I would like to replace the obs = ~ n() by the count function and tried this version:

library(tidyverse)

starwars %>%
  select(height, mass) %>%
  drop_na() %>%
  summarise(across(.cols = c(height, mass),
                   list(obs = count,
                        mean = mean,
                        sd = sd))) %>%
  View()

but it was too simple to work, classic :p

I had this error message --> Error in View : Problem while computing ..1 = across(...)

And when I got rid of the View() function, I had another error message --> Error in summarise(): ! Problem while computing ..1 = across(...). Caused by error in across(): ! Problem while computing column height_obs.

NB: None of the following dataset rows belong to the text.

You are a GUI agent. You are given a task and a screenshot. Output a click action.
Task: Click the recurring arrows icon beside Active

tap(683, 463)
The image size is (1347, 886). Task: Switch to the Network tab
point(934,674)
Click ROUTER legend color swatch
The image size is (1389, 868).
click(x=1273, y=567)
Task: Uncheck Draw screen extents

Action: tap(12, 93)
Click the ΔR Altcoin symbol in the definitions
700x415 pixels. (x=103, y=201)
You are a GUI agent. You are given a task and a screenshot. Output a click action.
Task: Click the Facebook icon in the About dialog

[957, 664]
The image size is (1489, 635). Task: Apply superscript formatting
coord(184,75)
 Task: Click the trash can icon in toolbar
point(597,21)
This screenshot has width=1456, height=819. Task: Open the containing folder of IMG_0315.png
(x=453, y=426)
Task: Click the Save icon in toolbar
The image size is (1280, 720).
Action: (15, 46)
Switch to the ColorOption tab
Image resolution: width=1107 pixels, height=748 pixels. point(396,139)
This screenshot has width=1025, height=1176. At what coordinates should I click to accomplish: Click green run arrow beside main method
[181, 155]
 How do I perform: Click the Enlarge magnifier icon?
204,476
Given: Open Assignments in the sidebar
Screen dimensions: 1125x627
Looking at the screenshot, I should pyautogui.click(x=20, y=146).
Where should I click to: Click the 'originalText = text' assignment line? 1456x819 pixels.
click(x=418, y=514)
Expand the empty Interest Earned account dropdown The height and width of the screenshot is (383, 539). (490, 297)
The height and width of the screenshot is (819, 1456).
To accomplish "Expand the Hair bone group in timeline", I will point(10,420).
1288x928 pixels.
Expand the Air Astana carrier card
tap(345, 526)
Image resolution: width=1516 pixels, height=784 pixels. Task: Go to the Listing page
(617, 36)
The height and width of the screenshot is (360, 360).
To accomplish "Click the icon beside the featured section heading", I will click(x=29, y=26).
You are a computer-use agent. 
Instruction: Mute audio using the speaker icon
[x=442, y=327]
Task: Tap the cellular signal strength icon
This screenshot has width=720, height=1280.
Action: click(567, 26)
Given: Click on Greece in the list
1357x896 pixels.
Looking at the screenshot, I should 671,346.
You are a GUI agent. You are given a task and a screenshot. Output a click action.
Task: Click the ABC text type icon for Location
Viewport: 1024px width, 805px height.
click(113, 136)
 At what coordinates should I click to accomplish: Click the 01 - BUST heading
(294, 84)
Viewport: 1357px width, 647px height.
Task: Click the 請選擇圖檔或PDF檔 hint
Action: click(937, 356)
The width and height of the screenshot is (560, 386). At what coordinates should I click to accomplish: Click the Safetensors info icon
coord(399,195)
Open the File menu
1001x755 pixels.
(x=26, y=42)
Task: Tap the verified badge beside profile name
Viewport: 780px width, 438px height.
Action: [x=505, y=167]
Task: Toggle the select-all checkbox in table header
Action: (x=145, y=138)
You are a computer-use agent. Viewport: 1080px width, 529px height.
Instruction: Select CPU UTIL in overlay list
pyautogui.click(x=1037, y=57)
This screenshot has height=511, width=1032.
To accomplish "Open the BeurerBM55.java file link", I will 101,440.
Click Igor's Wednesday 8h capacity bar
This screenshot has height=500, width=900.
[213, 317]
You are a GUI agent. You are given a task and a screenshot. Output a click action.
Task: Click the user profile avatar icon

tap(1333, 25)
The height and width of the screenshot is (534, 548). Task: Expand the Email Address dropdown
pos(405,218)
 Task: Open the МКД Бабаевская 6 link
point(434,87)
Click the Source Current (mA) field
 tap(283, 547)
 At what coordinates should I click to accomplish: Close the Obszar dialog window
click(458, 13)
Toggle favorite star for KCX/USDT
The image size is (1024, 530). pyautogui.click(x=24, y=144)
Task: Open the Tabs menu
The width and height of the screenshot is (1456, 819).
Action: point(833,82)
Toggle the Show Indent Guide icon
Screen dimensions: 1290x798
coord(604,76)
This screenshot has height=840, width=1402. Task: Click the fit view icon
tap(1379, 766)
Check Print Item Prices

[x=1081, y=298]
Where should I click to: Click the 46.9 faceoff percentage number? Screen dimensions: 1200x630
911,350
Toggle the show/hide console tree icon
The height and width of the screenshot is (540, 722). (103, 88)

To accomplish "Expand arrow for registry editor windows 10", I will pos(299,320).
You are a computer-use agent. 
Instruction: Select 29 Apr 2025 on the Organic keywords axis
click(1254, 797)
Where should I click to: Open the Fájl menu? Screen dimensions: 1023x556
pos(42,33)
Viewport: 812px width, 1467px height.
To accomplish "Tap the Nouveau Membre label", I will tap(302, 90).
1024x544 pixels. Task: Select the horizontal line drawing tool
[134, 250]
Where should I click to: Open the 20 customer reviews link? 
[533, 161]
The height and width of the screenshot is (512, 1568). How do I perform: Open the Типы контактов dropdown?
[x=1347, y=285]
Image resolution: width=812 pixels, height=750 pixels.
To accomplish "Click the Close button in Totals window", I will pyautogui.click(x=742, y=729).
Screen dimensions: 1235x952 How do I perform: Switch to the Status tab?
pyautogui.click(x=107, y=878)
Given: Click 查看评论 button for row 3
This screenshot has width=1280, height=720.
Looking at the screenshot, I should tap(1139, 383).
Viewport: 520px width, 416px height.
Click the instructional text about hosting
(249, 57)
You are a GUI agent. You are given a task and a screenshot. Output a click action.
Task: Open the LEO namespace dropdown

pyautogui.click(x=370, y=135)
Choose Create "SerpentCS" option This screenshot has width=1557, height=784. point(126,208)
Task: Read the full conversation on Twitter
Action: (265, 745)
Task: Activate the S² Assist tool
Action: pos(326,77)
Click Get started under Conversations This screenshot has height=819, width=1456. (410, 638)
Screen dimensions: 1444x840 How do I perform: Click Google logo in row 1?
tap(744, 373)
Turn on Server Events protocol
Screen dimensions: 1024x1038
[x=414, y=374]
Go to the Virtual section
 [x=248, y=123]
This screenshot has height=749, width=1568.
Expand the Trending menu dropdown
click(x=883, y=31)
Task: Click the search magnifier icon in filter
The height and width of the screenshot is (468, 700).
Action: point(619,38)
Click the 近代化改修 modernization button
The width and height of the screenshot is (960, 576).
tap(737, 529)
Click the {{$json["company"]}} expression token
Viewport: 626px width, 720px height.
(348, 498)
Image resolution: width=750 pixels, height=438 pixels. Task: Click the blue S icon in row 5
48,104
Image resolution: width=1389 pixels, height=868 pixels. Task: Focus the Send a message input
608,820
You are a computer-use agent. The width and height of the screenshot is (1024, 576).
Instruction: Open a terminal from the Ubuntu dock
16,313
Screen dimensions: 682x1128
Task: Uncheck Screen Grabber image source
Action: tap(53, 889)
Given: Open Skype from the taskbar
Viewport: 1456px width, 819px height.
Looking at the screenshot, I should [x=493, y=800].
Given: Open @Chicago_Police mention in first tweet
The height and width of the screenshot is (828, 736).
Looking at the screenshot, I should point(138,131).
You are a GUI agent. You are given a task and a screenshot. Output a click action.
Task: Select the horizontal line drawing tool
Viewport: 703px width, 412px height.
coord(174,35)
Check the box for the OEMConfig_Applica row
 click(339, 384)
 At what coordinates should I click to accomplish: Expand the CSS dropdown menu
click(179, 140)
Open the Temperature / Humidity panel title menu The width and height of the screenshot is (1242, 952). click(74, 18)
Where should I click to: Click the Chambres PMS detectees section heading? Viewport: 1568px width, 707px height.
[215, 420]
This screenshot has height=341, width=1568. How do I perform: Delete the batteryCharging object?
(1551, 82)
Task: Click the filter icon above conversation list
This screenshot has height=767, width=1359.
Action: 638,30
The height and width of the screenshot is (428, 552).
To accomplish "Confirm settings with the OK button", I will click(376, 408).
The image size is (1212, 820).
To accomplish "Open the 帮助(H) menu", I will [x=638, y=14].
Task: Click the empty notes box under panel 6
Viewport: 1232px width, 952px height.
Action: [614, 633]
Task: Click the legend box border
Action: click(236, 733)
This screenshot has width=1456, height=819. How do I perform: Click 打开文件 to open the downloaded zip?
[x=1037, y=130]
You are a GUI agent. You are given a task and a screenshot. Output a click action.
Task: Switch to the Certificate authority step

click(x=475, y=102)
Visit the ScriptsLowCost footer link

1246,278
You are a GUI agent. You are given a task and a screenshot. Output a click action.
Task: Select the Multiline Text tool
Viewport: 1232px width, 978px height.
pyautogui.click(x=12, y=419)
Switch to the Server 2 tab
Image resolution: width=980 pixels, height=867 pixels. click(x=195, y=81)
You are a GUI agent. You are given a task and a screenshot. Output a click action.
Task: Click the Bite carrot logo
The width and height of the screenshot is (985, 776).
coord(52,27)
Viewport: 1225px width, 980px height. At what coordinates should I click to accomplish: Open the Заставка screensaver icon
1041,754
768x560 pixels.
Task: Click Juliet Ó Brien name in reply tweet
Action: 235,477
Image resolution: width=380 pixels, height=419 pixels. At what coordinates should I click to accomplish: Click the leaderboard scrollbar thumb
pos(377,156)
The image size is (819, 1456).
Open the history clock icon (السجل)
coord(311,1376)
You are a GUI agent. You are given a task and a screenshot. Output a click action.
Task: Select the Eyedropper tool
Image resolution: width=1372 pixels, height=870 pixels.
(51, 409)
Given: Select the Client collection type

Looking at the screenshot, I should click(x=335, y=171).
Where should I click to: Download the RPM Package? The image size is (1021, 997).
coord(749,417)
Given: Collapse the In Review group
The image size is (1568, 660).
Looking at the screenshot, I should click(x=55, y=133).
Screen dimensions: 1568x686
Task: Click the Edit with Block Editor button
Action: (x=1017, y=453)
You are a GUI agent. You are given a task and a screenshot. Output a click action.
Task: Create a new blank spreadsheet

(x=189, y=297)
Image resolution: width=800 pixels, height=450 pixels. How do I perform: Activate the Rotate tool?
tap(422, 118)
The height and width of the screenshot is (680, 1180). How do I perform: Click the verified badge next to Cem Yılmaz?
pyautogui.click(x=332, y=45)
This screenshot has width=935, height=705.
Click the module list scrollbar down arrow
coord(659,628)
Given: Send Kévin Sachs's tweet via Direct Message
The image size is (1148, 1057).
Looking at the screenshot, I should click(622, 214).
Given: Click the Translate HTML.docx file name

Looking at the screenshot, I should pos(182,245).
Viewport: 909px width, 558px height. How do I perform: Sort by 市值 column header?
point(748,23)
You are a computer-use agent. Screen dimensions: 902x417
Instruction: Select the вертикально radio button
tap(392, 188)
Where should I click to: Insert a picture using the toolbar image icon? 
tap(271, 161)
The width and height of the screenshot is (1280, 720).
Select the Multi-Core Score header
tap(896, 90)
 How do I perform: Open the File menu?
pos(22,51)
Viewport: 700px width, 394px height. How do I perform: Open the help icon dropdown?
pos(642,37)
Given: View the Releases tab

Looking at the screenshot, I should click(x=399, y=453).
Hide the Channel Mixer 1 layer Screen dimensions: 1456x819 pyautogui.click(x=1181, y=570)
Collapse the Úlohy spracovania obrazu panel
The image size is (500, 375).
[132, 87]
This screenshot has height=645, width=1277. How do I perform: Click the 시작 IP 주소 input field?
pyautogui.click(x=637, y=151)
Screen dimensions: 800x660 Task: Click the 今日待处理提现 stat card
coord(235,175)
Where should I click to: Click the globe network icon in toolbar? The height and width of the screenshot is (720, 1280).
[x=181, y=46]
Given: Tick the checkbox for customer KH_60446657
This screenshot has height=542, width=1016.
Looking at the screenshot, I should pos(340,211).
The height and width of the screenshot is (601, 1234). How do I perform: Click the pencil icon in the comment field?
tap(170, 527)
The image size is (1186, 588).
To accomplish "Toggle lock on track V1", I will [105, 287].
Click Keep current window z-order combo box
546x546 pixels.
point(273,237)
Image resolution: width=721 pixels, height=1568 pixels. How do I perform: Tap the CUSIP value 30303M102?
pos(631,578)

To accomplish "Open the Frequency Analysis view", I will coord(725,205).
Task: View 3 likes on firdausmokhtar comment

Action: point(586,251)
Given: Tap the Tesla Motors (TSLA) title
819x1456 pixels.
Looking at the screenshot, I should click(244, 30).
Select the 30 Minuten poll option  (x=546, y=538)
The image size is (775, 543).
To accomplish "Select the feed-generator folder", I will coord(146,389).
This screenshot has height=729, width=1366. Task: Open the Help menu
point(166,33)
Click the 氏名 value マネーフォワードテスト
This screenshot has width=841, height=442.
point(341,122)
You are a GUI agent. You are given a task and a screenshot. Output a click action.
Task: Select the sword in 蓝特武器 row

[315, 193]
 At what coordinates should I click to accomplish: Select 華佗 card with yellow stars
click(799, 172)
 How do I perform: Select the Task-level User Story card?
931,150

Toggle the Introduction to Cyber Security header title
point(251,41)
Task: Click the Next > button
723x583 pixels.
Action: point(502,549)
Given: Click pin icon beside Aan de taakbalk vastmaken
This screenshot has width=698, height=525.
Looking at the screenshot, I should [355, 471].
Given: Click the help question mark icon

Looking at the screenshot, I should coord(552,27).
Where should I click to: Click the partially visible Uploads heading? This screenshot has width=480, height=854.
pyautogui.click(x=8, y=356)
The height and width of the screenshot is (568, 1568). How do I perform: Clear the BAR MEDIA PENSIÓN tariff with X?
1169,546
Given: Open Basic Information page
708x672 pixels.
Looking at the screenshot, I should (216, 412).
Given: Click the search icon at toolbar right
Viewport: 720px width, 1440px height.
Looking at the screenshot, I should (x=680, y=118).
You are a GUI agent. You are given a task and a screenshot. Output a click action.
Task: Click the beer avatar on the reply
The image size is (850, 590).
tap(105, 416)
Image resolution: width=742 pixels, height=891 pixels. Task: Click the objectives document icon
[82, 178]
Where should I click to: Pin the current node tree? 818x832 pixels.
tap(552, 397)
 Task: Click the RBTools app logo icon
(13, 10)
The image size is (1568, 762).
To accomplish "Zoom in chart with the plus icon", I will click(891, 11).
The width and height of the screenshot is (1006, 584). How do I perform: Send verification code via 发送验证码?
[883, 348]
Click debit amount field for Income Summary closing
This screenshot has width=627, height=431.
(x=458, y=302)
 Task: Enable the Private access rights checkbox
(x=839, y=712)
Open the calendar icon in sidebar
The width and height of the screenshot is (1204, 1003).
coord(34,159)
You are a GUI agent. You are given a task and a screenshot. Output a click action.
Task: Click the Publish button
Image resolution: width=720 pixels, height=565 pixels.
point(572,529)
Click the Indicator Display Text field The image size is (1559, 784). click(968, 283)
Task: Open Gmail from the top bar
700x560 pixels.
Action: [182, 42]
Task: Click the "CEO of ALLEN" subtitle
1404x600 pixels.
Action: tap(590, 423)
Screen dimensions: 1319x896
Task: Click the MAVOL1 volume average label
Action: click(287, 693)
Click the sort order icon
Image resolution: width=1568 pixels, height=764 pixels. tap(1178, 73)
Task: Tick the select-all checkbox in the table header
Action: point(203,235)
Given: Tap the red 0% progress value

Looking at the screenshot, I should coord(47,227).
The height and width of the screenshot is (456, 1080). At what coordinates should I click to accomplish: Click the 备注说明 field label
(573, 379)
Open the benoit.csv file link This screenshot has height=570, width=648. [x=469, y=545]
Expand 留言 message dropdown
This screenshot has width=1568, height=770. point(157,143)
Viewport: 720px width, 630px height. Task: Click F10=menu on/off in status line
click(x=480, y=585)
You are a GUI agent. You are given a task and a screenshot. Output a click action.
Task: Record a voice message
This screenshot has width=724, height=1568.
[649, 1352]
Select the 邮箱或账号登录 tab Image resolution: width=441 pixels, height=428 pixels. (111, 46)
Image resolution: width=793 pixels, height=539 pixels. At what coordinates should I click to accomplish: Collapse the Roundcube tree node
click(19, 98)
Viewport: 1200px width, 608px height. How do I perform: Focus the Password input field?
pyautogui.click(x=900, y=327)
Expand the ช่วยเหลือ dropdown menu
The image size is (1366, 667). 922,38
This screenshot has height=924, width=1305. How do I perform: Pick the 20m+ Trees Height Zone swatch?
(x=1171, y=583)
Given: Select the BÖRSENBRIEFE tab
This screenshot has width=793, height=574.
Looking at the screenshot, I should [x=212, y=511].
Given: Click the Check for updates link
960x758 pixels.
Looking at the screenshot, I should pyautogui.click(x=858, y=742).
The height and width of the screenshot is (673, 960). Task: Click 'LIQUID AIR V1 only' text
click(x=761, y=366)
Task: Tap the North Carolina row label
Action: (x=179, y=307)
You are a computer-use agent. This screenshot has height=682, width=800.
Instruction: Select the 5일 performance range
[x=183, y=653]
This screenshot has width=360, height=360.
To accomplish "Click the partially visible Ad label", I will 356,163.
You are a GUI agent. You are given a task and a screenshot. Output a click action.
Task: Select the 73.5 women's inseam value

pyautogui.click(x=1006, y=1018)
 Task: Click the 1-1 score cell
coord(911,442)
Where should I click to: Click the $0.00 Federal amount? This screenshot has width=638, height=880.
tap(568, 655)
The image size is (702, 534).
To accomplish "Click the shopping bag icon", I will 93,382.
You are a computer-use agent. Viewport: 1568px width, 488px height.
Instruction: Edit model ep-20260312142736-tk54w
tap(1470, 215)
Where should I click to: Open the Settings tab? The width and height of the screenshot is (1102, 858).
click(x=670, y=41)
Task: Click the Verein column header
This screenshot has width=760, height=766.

Caused by error in UseMethod(): ! no applicable method for 'count' applied to an object of class "c('integer', 'numeric')"

So, I got two questions:

could someone please explain why the code worked with ~ n() but not with count?
is it possible to use the count function instead of ~ n() in that case?

Sorry if it is a dumb question but I just try to understand the across and the count functions by playing with it.

CodePudding user response：

In the function description it says that "df %>% count(a, b) is roughly equivalent to df %>% group_by(a, b) %>% summarise(n = n())", so I assume that using count() within across results in something like a double summarize-command, hence the use in favor of n().

Edit: Here you find the solution in the comment by G. Grothendieck What is the difference between n() and count() in R? When should one favour the use of either or both?

n() returns a number
count() returns a dataframe

CodePudding user response：

count() takes a dataframe as its first argument. It then returns counts for columns within that dataframe, passed as additional arguments. e.g.,

library(dplyr)

count(starwars, mass, height)

When you put count() inside across(), it passes columns to count() without including the dataframe as the first argument. Equivalent to if you ran,

count(starwars$mass, starwars$height)

Because count() expects a dataframe as the first argument, it throws an error.

n(), on the other hand, doesn’t take any arguments, and simply counts rows in the current environment (or group). You have to include the ~, as otherwise it will try passing each column to n(), which causes an error since n() doesn’t expect arguments.